Feb 8, 2018
30 Under 30, Class of ’18: Myles E. Johnson, Writer & Critic
Neighborhood: Crown Heights
Most Likely to: Fall asleep in my bathroom with a book and my laptop after a night of hard drinking and dancing because it feels cozy and clever.
Favorite Quote: “Language is also a place of struggle.” – bell hooks
Myles Johnson’s words make people pay attention. With such a competitive landscape for writers, it’s imperative for writers to put pen to paper in a way that reminds everyone words have power. One illustration of the power of Myles’ writing: two days after Adele’s 25 won the Grammy for Album of The Year, he penned a New York Times op-ed article, reframing the narrative that Beyoncé had not lost, but found victory elsewhere. Two days after the article was published, she sent him flowers. Myles also published Large Fears, a children’s book about a queer, black child wanting to go to Mars. Representation of all races, genders, and orientations is so important in literature, especially children’s literature— but that’s exactly where it’s the most lacking. Myles uses language as a tool to build a place for the misunderstood to feel understood.
What is your earliest memory associated with what you do now?
When I was about 8 or 9, I would come home and write about my day. It was almost like a diary entry because it was this recount of my emotions and events that took place in my life. But n style, it was closer to a critique. I would think of what went well and what could be improved upon. It was impulsive. I had to put my stamp on my day. I think I haven’t really moved beyond that need to interpret and define the world around me before the world did it.
When did your occupation become real to you?
I think most writers live with one foot out of the door.
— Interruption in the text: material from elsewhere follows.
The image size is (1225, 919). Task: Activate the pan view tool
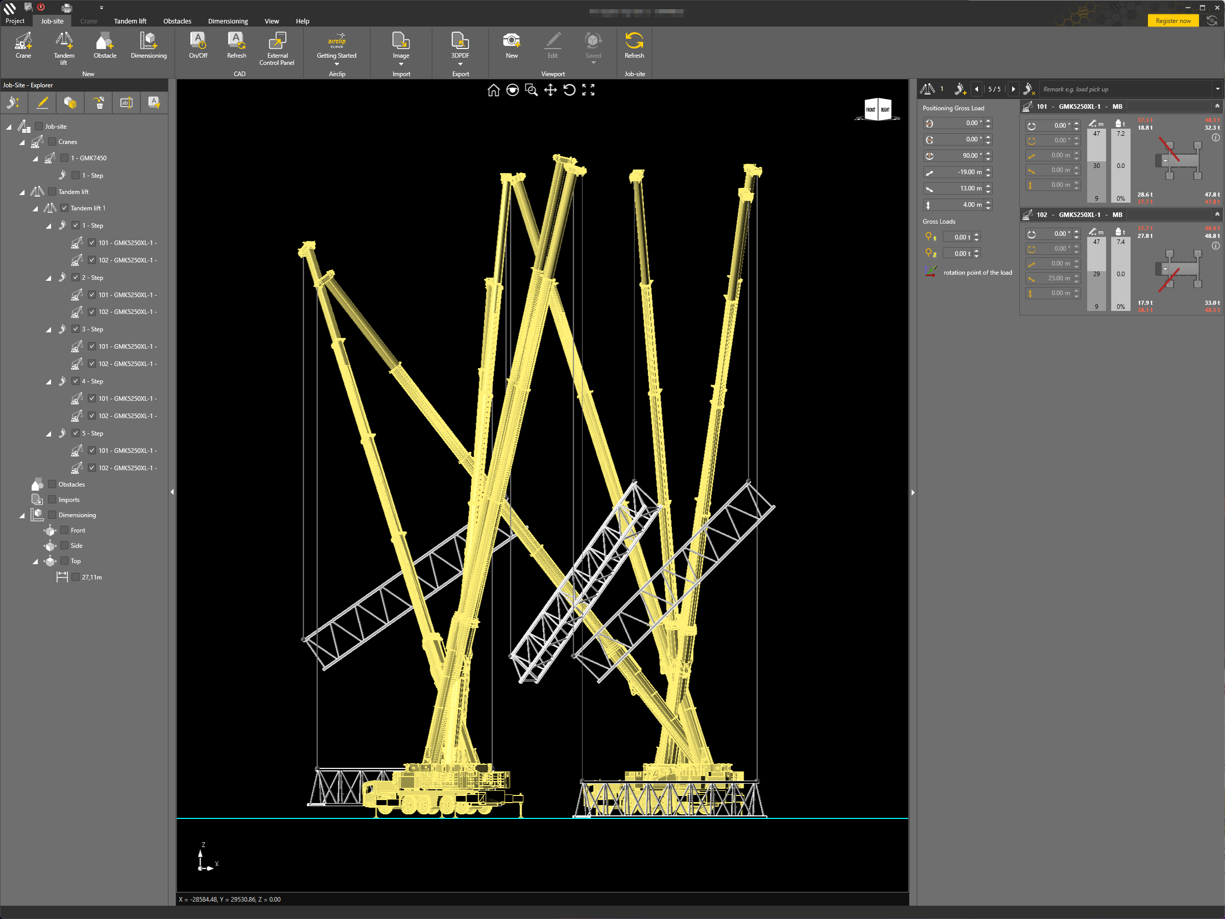coord(550,90)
Part of me is enthralled with writing, but another part of me fantasizes about moving to South Carolina with a simple man to live inside of a simple home leading a simple life until our simple deaths. And then fantastic moments happen that totally erase that thought [of abandoning writing] from my head and I realize I have no choice but to write. One of the standouts is definitely when Beyoncé sent me flowers for my New York Times article. I wrote about biggest performer in the world for one of the biggest platforms in the world and the performer read it, acknowledged me, and sent me a gift of gratitude. In that moment I realized, while I didn’t necessarily choose to be a writer, writing has called on me.
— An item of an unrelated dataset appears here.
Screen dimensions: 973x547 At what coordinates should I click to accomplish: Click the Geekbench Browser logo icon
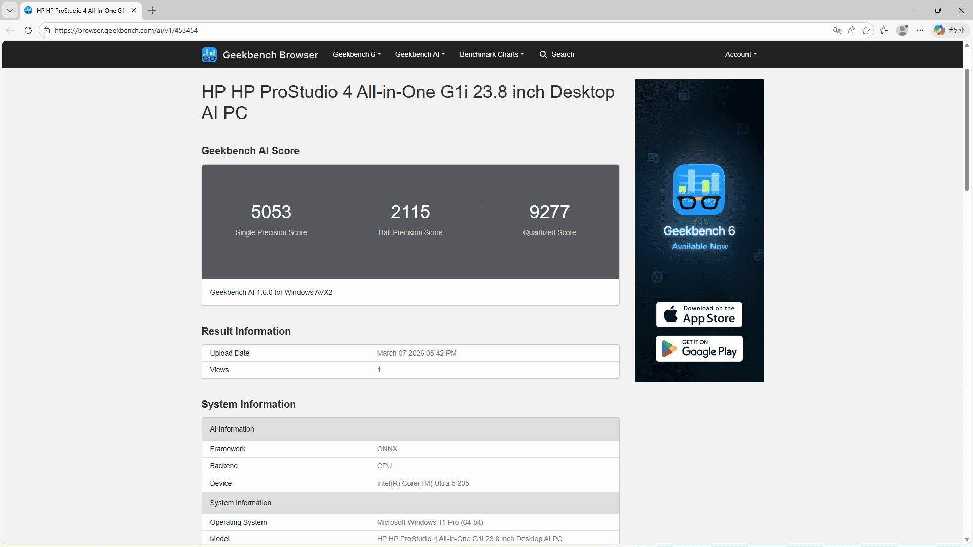point(209,54)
How does Brooklyn/your neighborhood particularly inform your work?
Brooklyn, to me, is the perfect metaphor for the writer. You want all the experiences and characters, but you also want to be able to return somewhere familiar and quieter in order to get it out. I found my best rhythm in my writing keeping up with the pace of Brooklyn. And Brooklyn is also apart of my family’s history, so I feel very connected. My great-great-grandmother came to Brooklyn during The Great Migration and she lived 15 minutes away from where I stay now. One of my closest friends in Bed-Stuy lives on the same street that my mother grew up on. This borough empowers me in deep, ancestral ways.
What do you feel is most challenging about being where you are now?
I live around a lot of Carribean folks and Hasidic Jewish folks, and there’s this cultural apartheid in the neighborhood that makes me sad. Of course, rent is high. Of course, gentrification is here. But I think the most difficult thing to witness in Crown Heights are people choosing to not create those cultural bridges that I think make New York City a special place to be.
What’s most rewarding?
The hustle is electric and infectious. Writing can feel like leisure, but Brooklyn brings an energy that makes you want to bring fire to the page. That is incredibly rewarding.
What’s your most significant accomplishment to date?
I think getting my children’s book about a black queer child wanting to go to Mars called Large Fears into the hands of children is my most significant accomplishment.
Who/what inspires you?
My friends’ laughter inspires me; my mother’s bravery; Toni Morrison; bell hooks; Essex Hemphill; bodega cats; music inspires me; the resilience of succulents.
Thinking about the future, where do you see yourself in the next 30 years?
I’d love to be talking to Brooklyn Magazine about my twentieth book in a bookstore named after myself.
What’s next for you?
I’m working on my first memoir, And He Didn’t Cry.